Terakota.id–Tahun 70-an di Indonesia sedang digencarkan kebijakan Keluarga Berencana (KB). Untuk mendukung kesuksesan itu, presiden Soeharto dan timnya melakukan apa saja. Maklum saja mumpung sedang berkuasa. Salah satu usahanya dengan menciptakan lirik lagu KB sebagai berikut;
Keluarga Berancana sudah waktunya
Janganah diragukan lagi
Keluarga Berencana besar maknanya
Untuk hari depan nan jaya
Putra-putri yang sehat cerdas dan kuat
‘kan menjadi harapan bangsa
Ayah ibu bahagia rukun rahasia
Rumah tangga tetnetam sentosa.

__ISI DATA__:
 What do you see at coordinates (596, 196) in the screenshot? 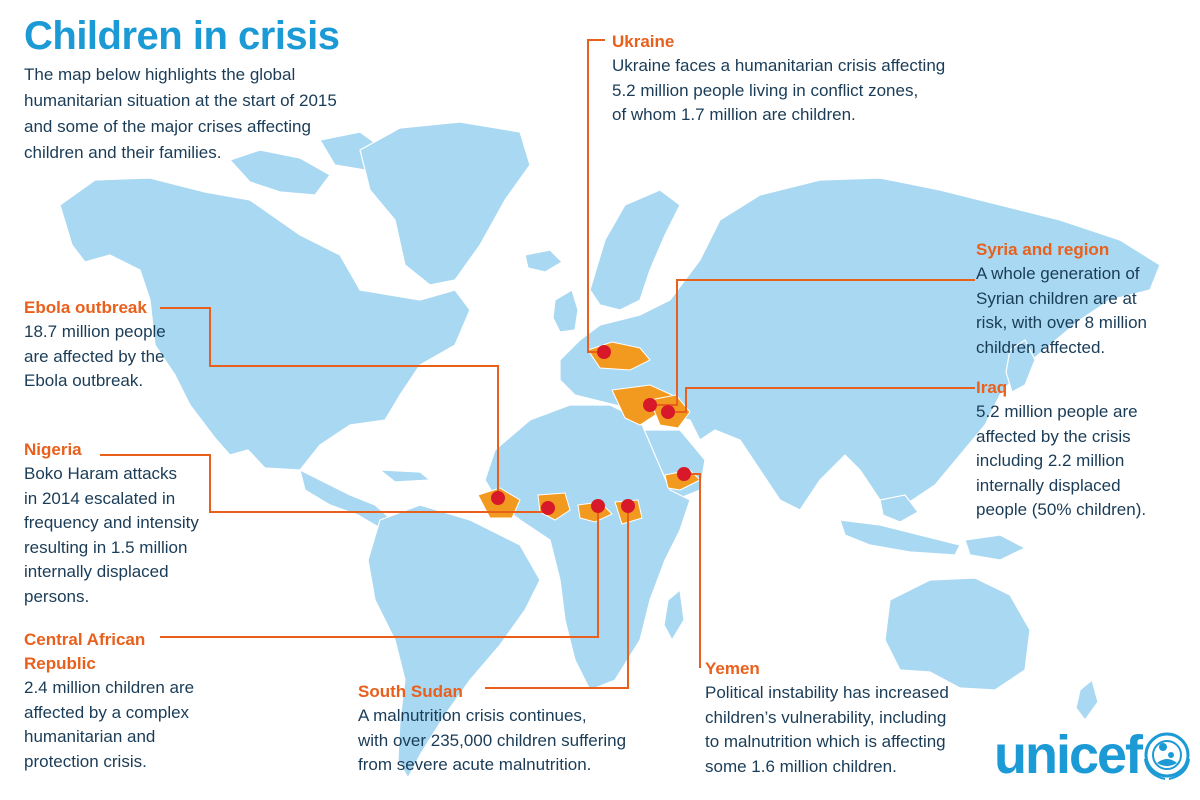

__TUGAS KERJA__:
Tolong kutip seluruh bagian dokumen tentang lagu Keluarga Berencana di atas, kata demi kata tanpa perubahan.

__HASIL DIHARAPKAN__:
Terakota.id–Tahun 70-an di Indonesia sedang digencarkan kebijakan Keluarga Berencana (KB). Untuk mendukung kesuksesan itu, presiden Soeharto dan timnya melakukan apa saja. Maklum saja mumpung sedang berkuasa. Salah satu usahanya dengan menciptakan lirik lagu KB sebagai berikut;
Keluarga Berancana sudah waktunya
Janganah diragukan lagi
Keluarga Berencana besar maknanya
Untuk hari depan nan jaya
Putra-putri yang sehat cerdas dan kuat
‘kan menjadi harapan bangsa
Ayah ibu bahagia rukun rahasia
Rumah tangga tetnetam sentosa.